Collected data entries:

● ● ● ●

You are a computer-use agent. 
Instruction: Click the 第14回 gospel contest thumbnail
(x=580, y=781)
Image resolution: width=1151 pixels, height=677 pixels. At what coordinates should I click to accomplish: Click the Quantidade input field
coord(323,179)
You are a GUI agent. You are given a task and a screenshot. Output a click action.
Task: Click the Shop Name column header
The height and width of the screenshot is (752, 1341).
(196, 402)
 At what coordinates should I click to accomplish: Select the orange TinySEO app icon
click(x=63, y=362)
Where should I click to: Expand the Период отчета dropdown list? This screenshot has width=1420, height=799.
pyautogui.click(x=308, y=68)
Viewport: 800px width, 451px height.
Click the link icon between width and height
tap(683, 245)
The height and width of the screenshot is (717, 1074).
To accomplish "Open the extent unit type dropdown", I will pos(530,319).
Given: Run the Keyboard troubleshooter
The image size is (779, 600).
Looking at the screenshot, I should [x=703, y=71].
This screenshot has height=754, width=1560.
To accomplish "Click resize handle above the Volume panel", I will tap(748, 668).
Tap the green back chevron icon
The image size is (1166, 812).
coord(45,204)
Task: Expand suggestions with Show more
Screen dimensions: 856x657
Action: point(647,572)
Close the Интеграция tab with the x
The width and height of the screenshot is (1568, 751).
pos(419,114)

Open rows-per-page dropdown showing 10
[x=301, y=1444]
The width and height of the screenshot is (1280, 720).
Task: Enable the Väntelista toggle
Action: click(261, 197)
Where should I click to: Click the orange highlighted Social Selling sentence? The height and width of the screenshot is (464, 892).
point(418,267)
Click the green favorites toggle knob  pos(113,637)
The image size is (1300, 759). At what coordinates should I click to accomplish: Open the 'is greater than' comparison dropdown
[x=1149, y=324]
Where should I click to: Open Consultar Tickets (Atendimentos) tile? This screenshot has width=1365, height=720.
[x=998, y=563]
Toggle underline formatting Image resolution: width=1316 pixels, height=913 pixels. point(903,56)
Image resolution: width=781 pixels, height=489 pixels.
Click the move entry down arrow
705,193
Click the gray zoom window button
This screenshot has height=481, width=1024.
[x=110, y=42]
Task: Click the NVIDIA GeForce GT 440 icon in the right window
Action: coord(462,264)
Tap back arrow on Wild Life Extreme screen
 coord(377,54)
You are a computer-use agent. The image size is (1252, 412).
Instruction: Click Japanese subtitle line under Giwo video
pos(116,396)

● ● ● ●

# WORK ORDER:
Write all of the records out exactly, including every line.

# RESPONSE TO THIS EXERCISE:
You are a computer-use agent. 
Instruction: Click the 第14回 gospel contest thumbnail
(x=580, y=781)
Image resolution: width=1151 pixels, height=677 pixels. At what coordinates should I click to accomplish: Click the Quantidade input field
coord(323,179)
You are a GUI agent. You are given a task and a screenshot. Output a click action.
Task: Click the Shop Name column header
The height and width of the screenshot is (752, 1341).
(196, 402)
 At what coordinates should I click to accomplish: Select the orange TinySEO app icon
click(x=63, y=362)
Where should I click to: Expand the Период отчета dropdown list? This screenshot has width=1420, height=799.
pyautogui.click(x=308, y=68)
Viewport: 800px width, 451px height.
Click the link icon between width and height
tap(683, 245)
The height and width of the screenshot is (717, 1074).
To accomplish "Open the extent unit type dropdown", I will pos(530,319).
Given: Run the Keyboard troubleshooter
The image size is (779, 600).
Looking at the screenshot, I should [x=703, y=71].
This screenshot has height=754, width=1560.
To accomplish "Click resize handle above the Volume panel", I will tap(748, 668).
Tap the green back chevron icon
The image size is (1166, 812).
coord(45,204)
Task: Expand suggestions with Show more
Screen dimensions: 856x657
Action: point(647,572)
Close the Интеграция tab with the x
The width and height of the screenshot is (1568, 751).
pos(419,114)

Open rows-per-page dropdown showing 10
[x=301, y=1444]
The width and height of the screenshot is (1280, 720).
Task: Enable the Väntelista toggle
Action: click(261, 197)
Where should I click to: Click the orange highlighted Social Selling sentence? The height and width of the screenshot is (464, 892).
point(418,267)
Click the green favorites toggle knob  pos(113,637)
The image size is (1300, 759). At what coordinates should I click to accomplish: Open the 'is greater than' comparison dropdown
[x=1149, y=324]
Where should I click to: Open Consultar Tickets (Atendimentos) tile? This screenshot has width=1365, height=720.
[x=998, y=563]
Toggle underline formatting Image resolution: width=1316 pixels, height=913 pixels. point(903,56)
Image resolution: width=781 pixels, height=489 pixels.
Click the move entry down arrow
705,193
Click the gray zoom window button
This screenshot has height=481, width=1024.
[x=110, y=42]
Task: Click the NVIDIA GeForce GT 440 icon in the right window
Action: coord(462,264)
Tap back arrow on Wild Life Extreme screen
 coord(377,54)
You are a computer-use agent. The image size is (1252, 412).
Instruction: Click Japanese subtitle line under Giwo video
pos(116,396)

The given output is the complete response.